:: Excerpted passage
Stores score on pension payday
It’s social-grant payout day near the Noord Street taxi rank in Joubert Park and the queue outside the payout point, a Boxer Superstore, stretches as far as the eye can see. People stand in the relentlessly hot sun for hours and only some are lucky enough to be shielded by an umbrella or a hat.
The M&G joins the queue at a Joubert Park superstore to see what’s going on.
Nthomfuthi Dlamini, an unemployed single mother of three, stands in this queue each month. She says the wait can take anything from an hour or two to an entire day. Dlamini will receive R810 today, R270 for each child.
The payout points can give out money on other days of the month, but recipients are desperate.
“We are suffering,” Dlamini said. “It is the end of the month and we need the money to pay school fees and rent.”
Minenhle Siphesihle, also an unemployed single mother, joined the queue at 6am and reached the front at 10.30am. She only collects a grant for one child.
As the day goes by and people finish work the queue grows longer.
More than 600 people will collect their grants on the first day; the rush will continue on the second day and taper off as the week wears on. Over this period, security at the supermarket is beefed up and staff work night shifts (6pm—6am) to restock the shelves. The result for this Boxer store is that trading revenue is often 10% higher than on other days of the month, said store manager Philmon Ncongwane.
::::
▶ _Set exercise_
Resume the article about grant payout day at the Joubert Park store, picking up after its last sentence.
:: Given data
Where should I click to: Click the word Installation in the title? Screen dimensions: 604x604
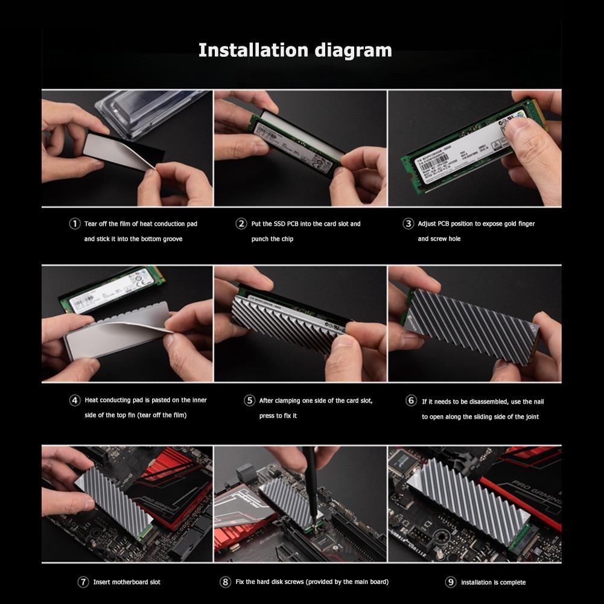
::::
▶ _Expected answer_
Recipients are identified by fingerprint scans and the grant is then loaded on to a bank-type card. The recipients are encouraged to spend 10% of their grants on goods in the store before the remainder is withdrawn as cash from the tills.
Spending on social-grant payout day at Boxer is bigger than on payday
Andrew Mills, director of Boxer Superstores—part of the Pick n Pay group—said spending on social-grant payout day at the 95 Boxer outlets in South Africa was bigger than it was on payday. He said recipients who lived in remote areas often did all their shopping after collecting their grants at a store to save on transport costs.
Mills added that Boxer consumers were “wise” and the stores tried to offer promotions on pension-payout days to discourage people from shopping elsewhere.
Mike Prentice, Spar’s group marketing executive, said its supermarkets also experienced “massive spikes” in sales on social-grant day and the days that followed.
“It’s definitely the biggest trading day of the month. It changes the entire complexion of the store over that time.”
Spar has 850 stores throughout South Africa and, like Boxer, almost half are located in rural areas. Many Spars are payout points for the grants, although the biggest spikes in spending are seen in rural areas. Preparation for payout days involves extra staff at certain stores, Prentice said, and shelves are restocked with top-selling items such as rice, maize, long-life milk and airtime.
Social-grant payouts totalled close to R100-billion in 2011. More than half was for child support and the remainder was largely for old-age pensions and disability grants.
The South African Social Security Agency, which is responsible for administering the grants, spent approximately R2.4-billion administering the payment of grants in the past financial year because only 37% of beneficiaries used banks.
Grant beneficiaries who receive their money through bank accounts are liable for the charges associated with those accounts, the agency said. However, many grant recipients use Mzansi saving accounts, which include a bundle of free basic banking services.
Apart from beneficiaries who collect their money through bank accounts, an additional 10% are paid through a customised banking solution known as Sekulula.
This is a product that is offered by Allpay (one of the cash-payment contractors), which facilitates the withdrawal of grant money from ATMs and lessens the burden on cash paypoints.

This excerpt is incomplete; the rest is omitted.